При этом он ссылается на книгу Хельке Зандер и Барбары Йор «Освободители и освобожденные», где подсчеты делаются на данных не «двух главных берлинских госпиталей», а одной детской клиники, т. е. «для добавления солидности» совершает вполне сознательное передергивание. Не говоря уже о том, что эти данные весьма сомнительны, так как система расчетов Барбары Йор, основанная на произвольной экстраполяции числа детей, чьими отцами названы русские, рожденных в 1945 и 1946 гг. и обследованных в одной берлинской клинике, на общее количество женского населения Восточной Германии в возрасте «от 8 до 80 лет», не выдерживает никакой критики. Результат такого «обобщения» единичных случаев подразумевает, что «каждая 6-я восточная немка вне зависимости от возраста была минимум один раз изнасилована красноармейцами».
Но даже там, где Э. Бивор ссылается на реальные архивные документы, это ничего не доказывает. В Центральном архиве Министерства обороны РФ действительно хранятся материалы политотделов с донесениями, в которых собраны протоколы красноармейских, комсомольских и партийных собраний с описанием случаев девиантного поведения военнослужащих. Это пухлые папки, содержимое которых представляет собой сплошную чернуху.
Но они и комплектовались именно «тематически», о чем свидетельствуют сами их названия: «Чрезвычайные происшествия и аморальные явления» за такой-то период в такой-то воинской части. Кстати, уже эти названия показывают, что такого рода явления рассматривались армейским руководством не как поведенческая норма, а как чрезвычайное событие, требующее принятия решительных мер.
Есть в архиве и материалы военных трибуналов — следственные дела, приговоры и пр., где можно найти множество негативных примеров, потому что именно там такая информация и сконцентрирована. Но дело в том, что виновные в этих преступлениях составляли не более 2 % от общего числа военнослужащих»[97].
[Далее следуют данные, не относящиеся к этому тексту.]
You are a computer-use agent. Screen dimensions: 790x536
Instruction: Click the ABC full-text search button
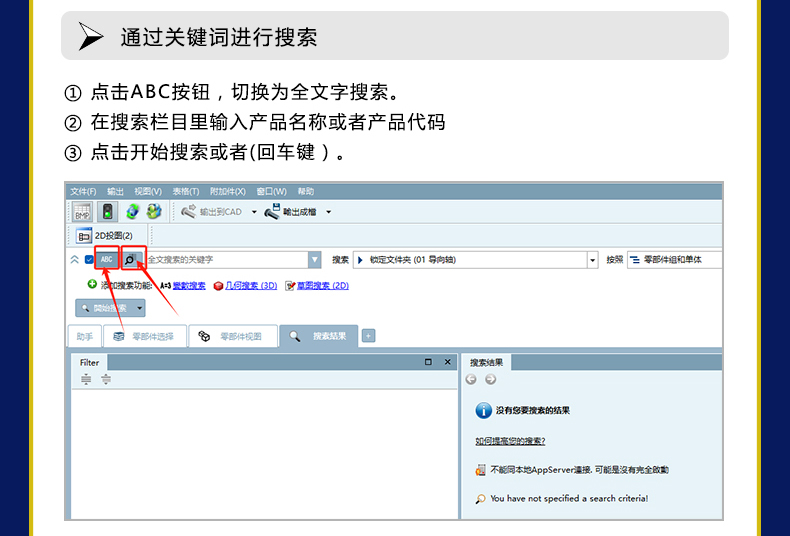(x=107, y=260)
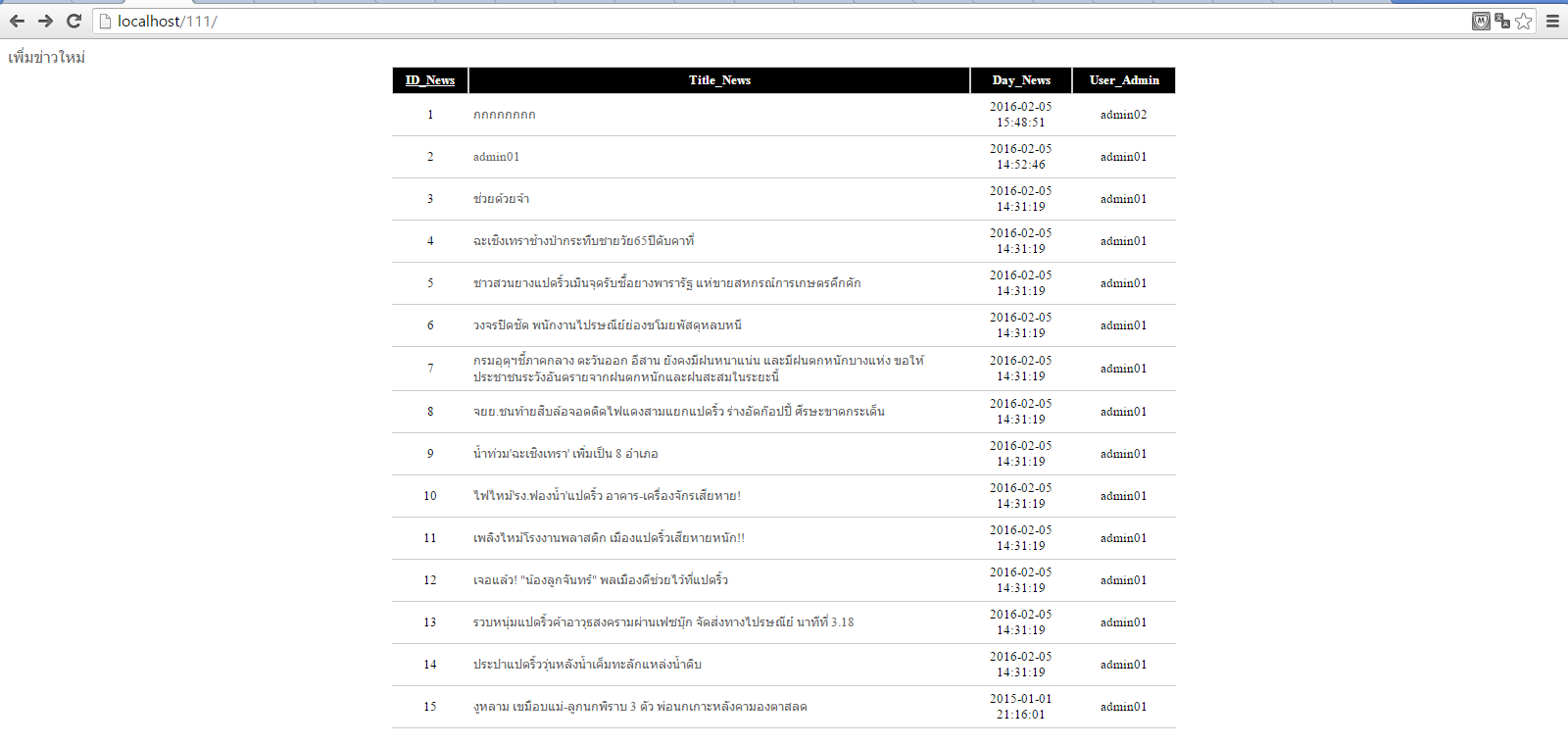The width and height of the screenshot is (1568, 745).
Task: Open news item number 9 title
Action: click(x=565, y=454)
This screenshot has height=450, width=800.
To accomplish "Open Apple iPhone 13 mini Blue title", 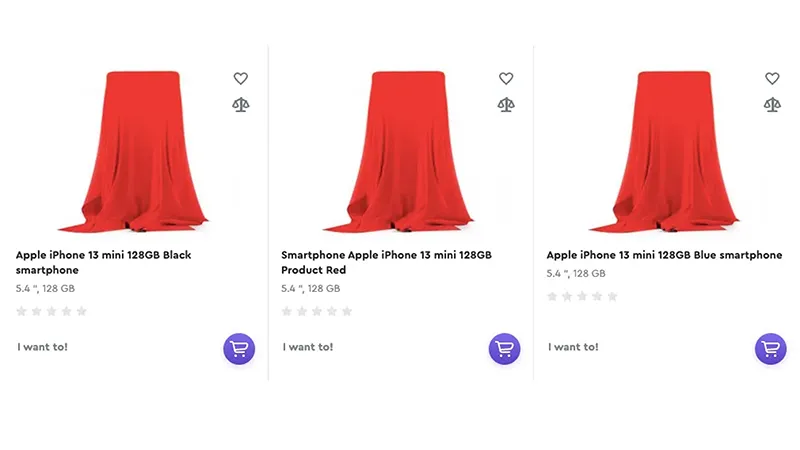I will (x=664, y=255).
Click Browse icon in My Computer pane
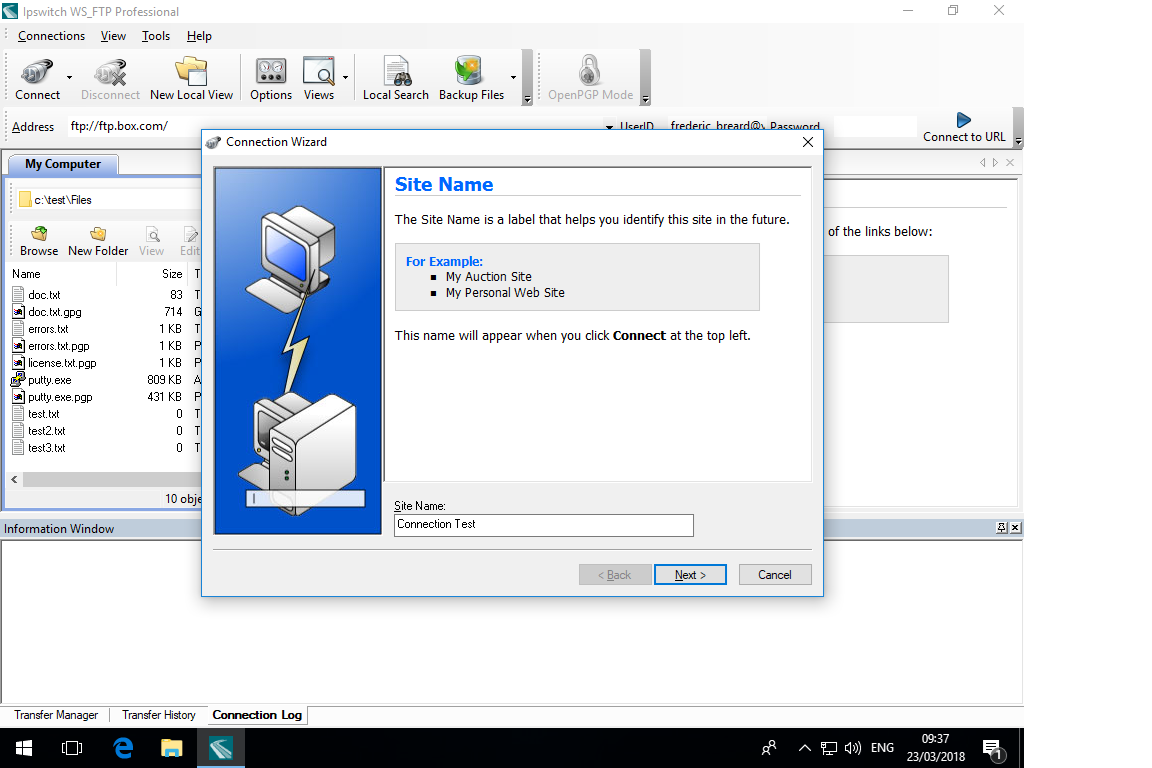The width and height of the screenshot is (1152, 768). click(x=39, y=240)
Суммировав вышеизложенную информацию, вывод напрашивается сам собой — далеко не все так однозначно как пишет Бивор и ему подобные. Ни о каких миллионах не может идти и речи. Этого бы не позволила ни советская система командования Красной Армии, ни менталитет русского человека. Попустительства сверху также не могло быть, это не совпадает с представленными приказами Ставки и командующих армий, и с долгосрочными внешнеполитическими целями советского руководства. Вспомните в чью сферу влияния попали восточноевропейские государства, какой там был установлен строй, какие страны вошли в военный блок Варшавского договора. И теперь представьте, — на сколько была бы жизнеспособна социалистическая промосковская власть в этих странах, будь они массово изнасилованы и разграблены Красной Армией? Да и отличаемся мы от немцев, даже иностранцы признают некую «душевность» русских, не в наших понятиях убивать, насиловать женщин и детей. Наоборот те же немцы отмечали, что красноармейцы неоднократно делились своими пайками с немецкими детьми. Однако, в тоже время, было бы неправильно полностью отрицать порочащие Красную Армию прецеденты. Действительно, были и грабежи (в данном случае я имею ввиду прямой грабеж населения, а не трофеи, снятые с убитых, пленных, взятых с пустующих квартир, государственных учреждений, все же война, трофеи никто не отменял, это было испокон веков во всех армиях) и убийства, и изнасилования, но они не носили систематический характер, и если они вскрывались, то сурово наказывались. Из-за чего они происходили? Помимо личностных факторов, сколько зла немецкие войска, эсесовцы и их пособники совершили на советской земле, сколько убили, сколько сожгли, сколько изнасиловали, и ведь это у них даже не считалось преступлением, согласно приказу «О применении военной подсудности в районе «Барбаросса» и об особых мерах войск», солдаты Вермахта фактически освобождались от ответственности за свои злодеяния.
Понятно, что в сердцах у советских солдат и офицеров бушевало чувство мести. Но мы им не воздали за содеянное, не было тех зверств, какие они сотворили на нашей Родине, вместо этого на улицах Берлина мы начали раздавать продовольствие, а немецкий народ продолжает жить. Почему западные исследователи не акцентируют на этом внимание — на милосердии советского солдата, а выискивают способы опорочить его? Историческая наука вновь уступает политике. К тому же, не исключаю возможность, что некоторые «свидетели» преступлений красноармейцев, могли не видеть их вовсе. В то время слухи о «азиатских ордах», раздутые геббельсовской пропагандой, активно ходили среди германского населения, пополняясь новыми выдуманными подробностями, и если первый человек сказал, что возможно было такое, через принцип «испорченного телефона» четвертый, пятый, восьмидесятый уже утверждал, что это было по-любому, и это видел если не он сам, то его близкие друзья. А через какое-то время что-то забывается, где-то можно и приврать, раз уж «мне» уделяется столько внимания.